Calcutta: The high court on Friday stayed the Bengal government's practice of making postgraduate medical students sign a bond agreeing to pay up to Rs 30 lakh if they refuse to serve in the state for a certain number of years after completing their courses.
Justice I.P. Mukerji, who stayed the practice, also barred the government from issuing any order on the matter till it hears a contempt case filed by 146 postgraduate doctors.
A West Bengal Health University rule states that doctors enrolling on MD/MS courses have to sign a bond agreeing to pay Rs 30 lakh if they fail to serve at least three years in the state after completing their courses. Those enrolling on postgraduate diploma courses have to work at least five years in Bengal, failing which they have to pay Rs 20 lakh.

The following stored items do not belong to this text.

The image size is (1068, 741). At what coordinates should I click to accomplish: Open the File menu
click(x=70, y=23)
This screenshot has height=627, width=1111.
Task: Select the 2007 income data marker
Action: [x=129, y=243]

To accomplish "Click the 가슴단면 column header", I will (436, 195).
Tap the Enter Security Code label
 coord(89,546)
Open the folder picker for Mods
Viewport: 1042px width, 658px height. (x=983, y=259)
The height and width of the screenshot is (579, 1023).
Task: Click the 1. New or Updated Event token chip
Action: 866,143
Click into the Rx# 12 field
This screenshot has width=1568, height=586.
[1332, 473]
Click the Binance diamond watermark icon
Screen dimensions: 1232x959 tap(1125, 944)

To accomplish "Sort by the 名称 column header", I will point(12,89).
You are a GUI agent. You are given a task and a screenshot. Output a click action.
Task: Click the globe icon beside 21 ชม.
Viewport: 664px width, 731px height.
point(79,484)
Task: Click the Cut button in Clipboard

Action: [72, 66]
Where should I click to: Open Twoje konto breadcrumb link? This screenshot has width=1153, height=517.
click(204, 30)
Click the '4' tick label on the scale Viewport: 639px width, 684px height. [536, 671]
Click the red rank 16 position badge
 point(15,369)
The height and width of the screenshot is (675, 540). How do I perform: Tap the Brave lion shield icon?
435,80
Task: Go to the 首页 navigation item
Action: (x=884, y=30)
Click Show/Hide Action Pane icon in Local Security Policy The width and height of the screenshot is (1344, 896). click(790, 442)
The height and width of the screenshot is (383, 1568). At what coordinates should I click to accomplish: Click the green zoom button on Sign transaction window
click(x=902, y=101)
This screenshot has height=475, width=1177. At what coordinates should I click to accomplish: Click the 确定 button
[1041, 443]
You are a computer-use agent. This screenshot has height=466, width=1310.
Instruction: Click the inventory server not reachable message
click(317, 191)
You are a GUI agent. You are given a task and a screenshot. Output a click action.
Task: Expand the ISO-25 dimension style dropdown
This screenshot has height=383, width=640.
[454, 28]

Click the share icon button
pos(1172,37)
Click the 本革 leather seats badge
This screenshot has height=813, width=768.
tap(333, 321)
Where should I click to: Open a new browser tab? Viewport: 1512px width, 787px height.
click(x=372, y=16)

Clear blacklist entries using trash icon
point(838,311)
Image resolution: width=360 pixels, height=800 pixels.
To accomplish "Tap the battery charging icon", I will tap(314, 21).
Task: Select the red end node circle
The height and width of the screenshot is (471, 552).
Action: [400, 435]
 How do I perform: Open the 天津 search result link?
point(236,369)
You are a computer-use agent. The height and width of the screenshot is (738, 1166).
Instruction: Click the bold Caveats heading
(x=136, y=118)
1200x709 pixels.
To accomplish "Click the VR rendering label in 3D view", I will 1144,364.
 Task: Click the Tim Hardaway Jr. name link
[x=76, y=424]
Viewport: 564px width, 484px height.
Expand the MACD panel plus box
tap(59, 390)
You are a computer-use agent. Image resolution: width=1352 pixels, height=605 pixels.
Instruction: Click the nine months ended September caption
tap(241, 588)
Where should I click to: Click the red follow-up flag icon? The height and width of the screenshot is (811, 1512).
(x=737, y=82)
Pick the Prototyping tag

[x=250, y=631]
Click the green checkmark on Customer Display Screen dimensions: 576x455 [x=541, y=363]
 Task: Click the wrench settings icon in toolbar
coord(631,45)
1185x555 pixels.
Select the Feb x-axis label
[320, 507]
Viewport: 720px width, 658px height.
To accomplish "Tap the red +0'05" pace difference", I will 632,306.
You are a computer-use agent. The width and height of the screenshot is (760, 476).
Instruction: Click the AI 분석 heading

A few weeks back, a doctor from Madhya Pradesh who had completed a postgraduate diploma course in psychiatry from SSKM Hospital last year had moved the high court saying the government was refusing to release him even after he had paid Rs 20 lakh.
The government released the doctor, Rahul Bansal, only after a high court order.
The health university had in June 2014 issued a notification fixing the bond amount for both categories of students - postgraduate and postgraduate diploma - at Rs 10 lakh. They were required to pay the money if they refused to work in the state for at least a year.
The next year, the bond amount was increased to Rs 20 lakh and the mandatory period of service for postgraduate students to two years and postgraduate diploma students to three years.
On November 3, 2017, the university issued a third notification increasing the bond amount of MD/MS students to Rs 30 lakh and the mandatory service period to three years. The bond amount of the diploma students remained unchanged but the mandatory service period became five years.
"Following a petition filed by 146 doctors, Justice Mukerji had on November 8 described the notification unconstitutional. He said the bond amount should not exceed Rs 10 lakh and the service period one year," said Pratik Dhar, the lawyer appearing for the doctors. "My clients moved the contempt petition as the health department did not comply with the verdict."
Government pleader Abhratosh Majumdar submitted on Friday that the department had moved an appeal before a division bench against Justice Mukerji's order. Dhar replied that the division bench had not stayed the single-judge bench's order.
Justice Mukerji stayed the notification and asked the principal secretary and the secretary of the health department and the director of health service to file affidavits within two weeks stating why contempt proceedings should not be drawn against them.
The matter will be heard again on July 28.